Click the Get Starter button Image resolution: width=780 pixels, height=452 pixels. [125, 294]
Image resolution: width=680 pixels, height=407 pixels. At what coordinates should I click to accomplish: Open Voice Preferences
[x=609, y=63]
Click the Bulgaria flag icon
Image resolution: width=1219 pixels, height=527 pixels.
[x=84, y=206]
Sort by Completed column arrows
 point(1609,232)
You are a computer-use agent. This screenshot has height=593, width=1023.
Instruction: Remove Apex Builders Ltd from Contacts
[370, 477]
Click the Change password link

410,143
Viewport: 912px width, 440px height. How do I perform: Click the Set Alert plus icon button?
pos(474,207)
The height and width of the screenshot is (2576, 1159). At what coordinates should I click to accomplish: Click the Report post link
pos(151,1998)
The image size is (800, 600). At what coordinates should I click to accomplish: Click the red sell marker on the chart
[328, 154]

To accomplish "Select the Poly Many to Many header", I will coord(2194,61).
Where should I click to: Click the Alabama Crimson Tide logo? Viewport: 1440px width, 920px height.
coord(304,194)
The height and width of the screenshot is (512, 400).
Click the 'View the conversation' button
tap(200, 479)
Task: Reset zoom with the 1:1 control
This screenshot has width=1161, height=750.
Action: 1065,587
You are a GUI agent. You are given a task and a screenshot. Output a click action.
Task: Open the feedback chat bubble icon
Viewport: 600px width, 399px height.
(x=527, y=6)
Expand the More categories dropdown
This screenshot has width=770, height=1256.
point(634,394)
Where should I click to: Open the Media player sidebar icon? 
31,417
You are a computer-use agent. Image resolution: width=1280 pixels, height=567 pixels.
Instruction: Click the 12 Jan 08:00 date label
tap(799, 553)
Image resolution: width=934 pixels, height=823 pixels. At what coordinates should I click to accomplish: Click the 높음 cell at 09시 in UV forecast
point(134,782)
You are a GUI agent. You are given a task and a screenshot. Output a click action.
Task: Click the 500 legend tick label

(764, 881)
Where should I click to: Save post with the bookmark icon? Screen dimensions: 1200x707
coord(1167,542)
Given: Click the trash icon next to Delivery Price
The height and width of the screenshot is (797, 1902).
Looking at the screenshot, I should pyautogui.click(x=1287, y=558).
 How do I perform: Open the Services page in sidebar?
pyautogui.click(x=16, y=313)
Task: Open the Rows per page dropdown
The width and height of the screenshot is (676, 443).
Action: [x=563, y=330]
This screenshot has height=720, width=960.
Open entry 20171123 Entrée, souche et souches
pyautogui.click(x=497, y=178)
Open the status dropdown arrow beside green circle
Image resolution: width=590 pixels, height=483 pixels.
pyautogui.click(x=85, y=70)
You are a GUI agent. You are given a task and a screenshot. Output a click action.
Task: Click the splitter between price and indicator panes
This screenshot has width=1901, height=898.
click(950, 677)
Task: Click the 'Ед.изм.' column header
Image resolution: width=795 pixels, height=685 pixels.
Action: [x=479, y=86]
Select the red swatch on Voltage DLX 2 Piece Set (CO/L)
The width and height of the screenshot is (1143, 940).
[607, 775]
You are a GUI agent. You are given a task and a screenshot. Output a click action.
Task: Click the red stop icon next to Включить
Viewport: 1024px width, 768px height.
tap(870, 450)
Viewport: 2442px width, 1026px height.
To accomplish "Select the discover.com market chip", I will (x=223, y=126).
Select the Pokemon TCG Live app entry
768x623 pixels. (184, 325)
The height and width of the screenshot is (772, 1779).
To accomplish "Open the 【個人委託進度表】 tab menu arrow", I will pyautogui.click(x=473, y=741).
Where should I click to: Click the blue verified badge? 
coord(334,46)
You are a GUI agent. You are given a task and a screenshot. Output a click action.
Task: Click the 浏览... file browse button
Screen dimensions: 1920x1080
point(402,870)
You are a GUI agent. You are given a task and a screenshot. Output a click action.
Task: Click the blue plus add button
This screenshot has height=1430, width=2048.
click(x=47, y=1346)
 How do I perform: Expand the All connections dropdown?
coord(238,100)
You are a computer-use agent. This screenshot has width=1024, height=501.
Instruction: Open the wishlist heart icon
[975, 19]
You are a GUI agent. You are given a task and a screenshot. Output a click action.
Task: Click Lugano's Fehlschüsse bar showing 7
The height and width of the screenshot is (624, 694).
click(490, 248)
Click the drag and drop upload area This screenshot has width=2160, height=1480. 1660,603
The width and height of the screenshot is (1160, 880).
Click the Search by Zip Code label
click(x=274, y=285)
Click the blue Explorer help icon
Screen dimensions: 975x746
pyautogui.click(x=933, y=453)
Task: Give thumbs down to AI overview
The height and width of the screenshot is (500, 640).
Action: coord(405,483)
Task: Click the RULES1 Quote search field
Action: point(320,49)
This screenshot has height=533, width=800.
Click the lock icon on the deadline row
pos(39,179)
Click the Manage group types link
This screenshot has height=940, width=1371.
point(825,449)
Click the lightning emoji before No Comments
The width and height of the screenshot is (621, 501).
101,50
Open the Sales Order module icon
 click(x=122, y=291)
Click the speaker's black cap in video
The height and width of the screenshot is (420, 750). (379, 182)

EXERCISE DESCRIPTION –
Copy the entries above word for word, from the first line through the line containing "point(634,394)".

FINISHED EXERCISE –
Click the Get Starter button Image resolution: width=780 pixels, height=452 pixels. [125, 294]
Image resolution: width=680 pixels, height=407 pixels. At what coordinates should I click to accomplish: Open Voice Preferences
[x=609, y=63]
Click the Bulgaria flag icon
Image resolution: width=1219 pixels, height=527 pixels.
[x=84, y=206]
Sort by Completed column arrows
 point(1609,232)
You are a computer-use agent. This screenshot has height=593, width=1023.
Instruction: Remove Apex Builders Ltd from Contacts
[370, 477]
Click the Change password link

410,143
Viewport: 912px width, 440px height. How do I perform: Click the Set Alert plus icon button?
pos(474,207)
The height and width of the screenshot is (2576, 1159). At what coordinates should I click to accomplish: Click the Report post link
pos(151,1998)
The image size is (800, 600). At what coordinates should I click to accomplish: Click the red sell marker on the chart
[328, 154]

To accomplish "Select the Poly Many to Many header", I will coord(2194,61).
Where should I click to: Click the Alabama Crimson Tide logo? Viewport: 1440px width, 920px height.
coord(304,194)
The height and width of the screenshot is (512, 400).
Click the 'View the conversation' button
tap(200, 479)
Task: Reset zoom with the 1:1 control
This screenshot has width=1161, height=750.
Action: 1065,587
You are a GUI agent. You are given a task and a screenshot. Output a click action.
Task: Open the feedback chat bubble icon
Viewport: 600px width, 399px height.
(x=527, y=6)
Expand the More categories dropdown
This screenshot has width=770, height=1256.
point(634,394)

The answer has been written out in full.